I don’t know if I said it right or not when I said it to Bob. It’s much easier saying everything you want to say when you’re the only one that’s listening.
I was halfway home when I remembered Violet was still in Bob’s cupboard. She was one of the reasons I’d gone there. I stood there on the pavement not knowing what to do, whether I should go back for her or keep walking. I was rocking from foot to foot and mumbling, and people were staring, but then people do. And then I heard someone calling my name, so I looked up and there was Martha across the street and she motioned for me to come over, so I did.
She said, “Where are you going?” and I said I couldn’t decide and she laughed again, with her head thrown back, her lovely open mouth. I had my hand in her hair and she was smiling and she was like this angel, honestly, that’s how she looked to me.
We went back to Bob’s and I ran in and got the bag and said sorry for stashing it there and then went to run out again. I was in a hurry to get back to Martha, that was all, but Bob said, “Lucas, are you in trouble?” and he was looking from me to the bag.
I shook my head and said, “No, my girlfriend’s outside” and he grinned and made some joke about me storing condoms in his wardrobe.

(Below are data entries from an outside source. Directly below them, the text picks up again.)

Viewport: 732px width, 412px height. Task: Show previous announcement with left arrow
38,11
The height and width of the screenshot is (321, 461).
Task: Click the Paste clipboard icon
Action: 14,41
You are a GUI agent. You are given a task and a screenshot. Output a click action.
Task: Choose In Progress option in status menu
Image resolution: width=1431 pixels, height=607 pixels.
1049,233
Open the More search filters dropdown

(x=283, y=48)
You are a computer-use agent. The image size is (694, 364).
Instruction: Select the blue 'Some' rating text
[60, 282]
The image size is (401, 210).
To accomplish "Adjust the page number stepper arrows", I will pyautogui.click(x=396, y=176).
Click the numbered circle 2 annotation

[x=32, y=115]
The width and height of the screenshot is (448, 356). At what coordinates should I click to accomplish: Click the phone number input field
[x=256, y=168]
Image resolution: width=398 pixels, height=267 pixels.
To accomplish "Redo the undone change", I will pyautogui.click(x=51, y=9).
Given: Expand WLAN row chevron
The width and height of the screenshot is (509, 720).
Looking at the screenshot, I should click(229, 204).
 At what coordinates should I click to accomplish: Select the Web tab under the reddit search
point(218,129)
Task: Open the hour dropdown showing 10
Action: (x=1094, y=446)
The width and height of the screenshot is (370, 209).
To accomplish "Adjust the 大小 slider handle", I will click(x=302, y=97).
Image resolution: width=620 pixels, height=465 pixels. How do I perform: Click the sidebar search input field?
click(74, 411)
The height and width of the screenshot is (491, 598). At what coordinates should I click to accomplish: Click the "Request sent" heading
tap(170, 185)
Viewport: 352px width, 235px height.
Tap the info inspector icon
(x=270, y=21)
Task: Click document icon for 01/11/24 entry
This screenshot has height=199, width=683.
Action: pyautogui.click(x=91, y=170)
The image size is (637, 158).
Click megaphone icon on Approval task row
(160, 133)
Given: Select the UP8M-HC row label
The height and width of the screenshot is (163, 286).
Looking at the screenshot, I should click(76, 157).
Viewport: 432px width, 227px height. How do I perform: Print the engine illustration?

I was running down the path and I turned so I was facing him and running backwards, and I pulled out the urn and held it up for him to see and I shouted, “No, I’ve been storing our friend Violet Park” and I put my other arm around Martha and we walked away.
I think I did it because the condom joke sort of annoyed me. But I regretted it straight away. Because Bob’s face was a picture. A terrible picture.
I couldn’t get it out of my head for days. What I did pretty much turned him to stone. I’m sure he would’ve run after us if he could move. It was more than me storing someone’s ashes in his flat that made Bob look like that. It was proper shock at the mention of her name; white, drop-jawed horror, like he really had seen a ghost. And I thought at the time that the ghost he’d seen was Violet’s, but it turned out in a way to be my dad’s.